Dentro de los factores de riesgo asociados encontramos el sobrepeso y el bajo rendimiento y estabilización muscular que tienen las personas. Debemos considerar que nuestro país cuenta con una tasa de sedentarismo cercana al 87% de la población.
El retraso en la activación muscular frente a los movimientos y al esfuerzo, el escaso control muscular, la reducción de la resistencia de la musculatura extensora de columna y su debilidad en comparación con la musculatura flexora; favorece enormemente los episodios de “lumbagos mecánicos”, que producto de la falta de estabilización muscular, muchas veces son recidivantes.

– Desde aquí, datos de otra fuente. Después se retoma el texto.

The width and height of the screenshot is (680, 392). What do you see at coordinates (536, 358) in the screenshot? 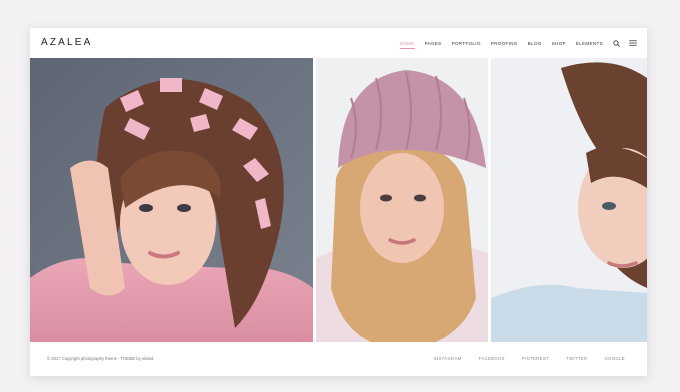
I see `social-pinterest: PINTEREST` at bounding box center [536, 358].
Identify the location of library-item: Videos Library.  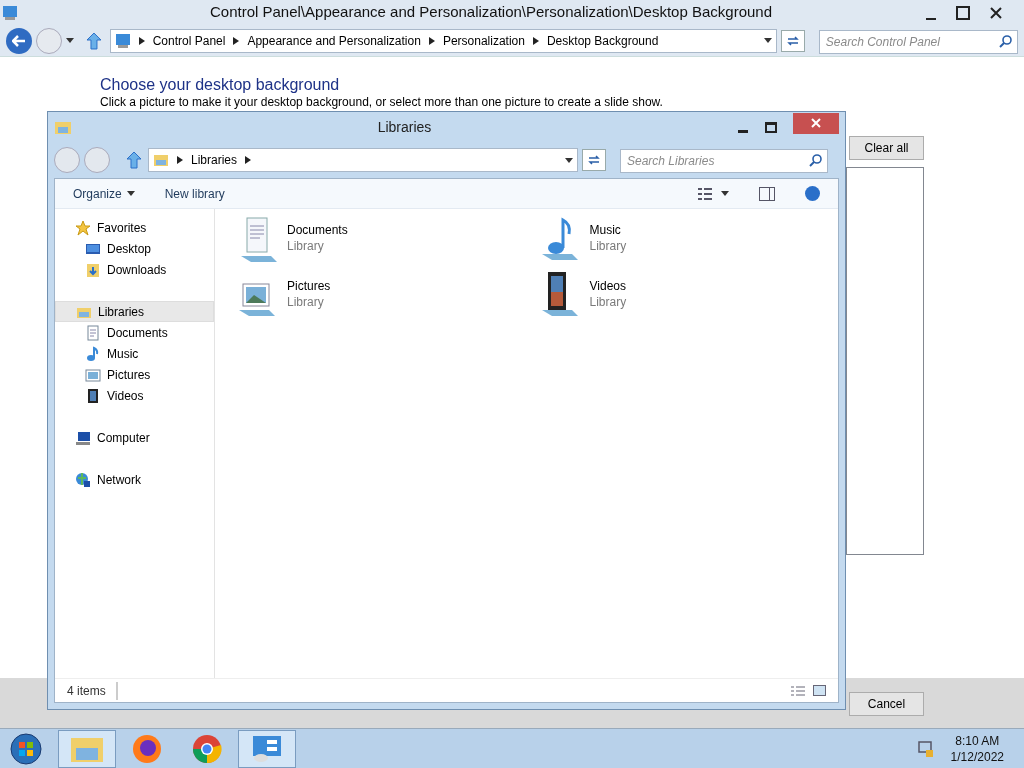
(686, 294).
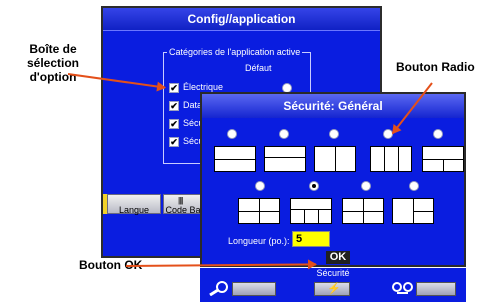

Existe evidencia que indica que si la rehabilitación kinésica incorpora pautas de estabilización muscular, en patologías lumbares, logran revertir la atrofia y debilidad de la musculatura, disminuyendo la sintomatología dolorosa asociada a inestabilidad de columna y mejorando los patrones posturales. Dicha terapia también es efectiva como una entidad preventiva de molestias posteriores y trastornos degenerativos
La estabilización de la columna está dada por un set de ejercicios que va de menor a mayor dificultad, incluye fortalecimiento, tonificación y elongación de diversos grupos musculares como transverso abdominal, psoas, glúteos e isquiotibiales, entre otros.
Esta estabilización debe ser tanto estática como dinámica, permitiendo de esa manera, una adaptación lo más funcional posible a las diversas actividades de la vida diaria.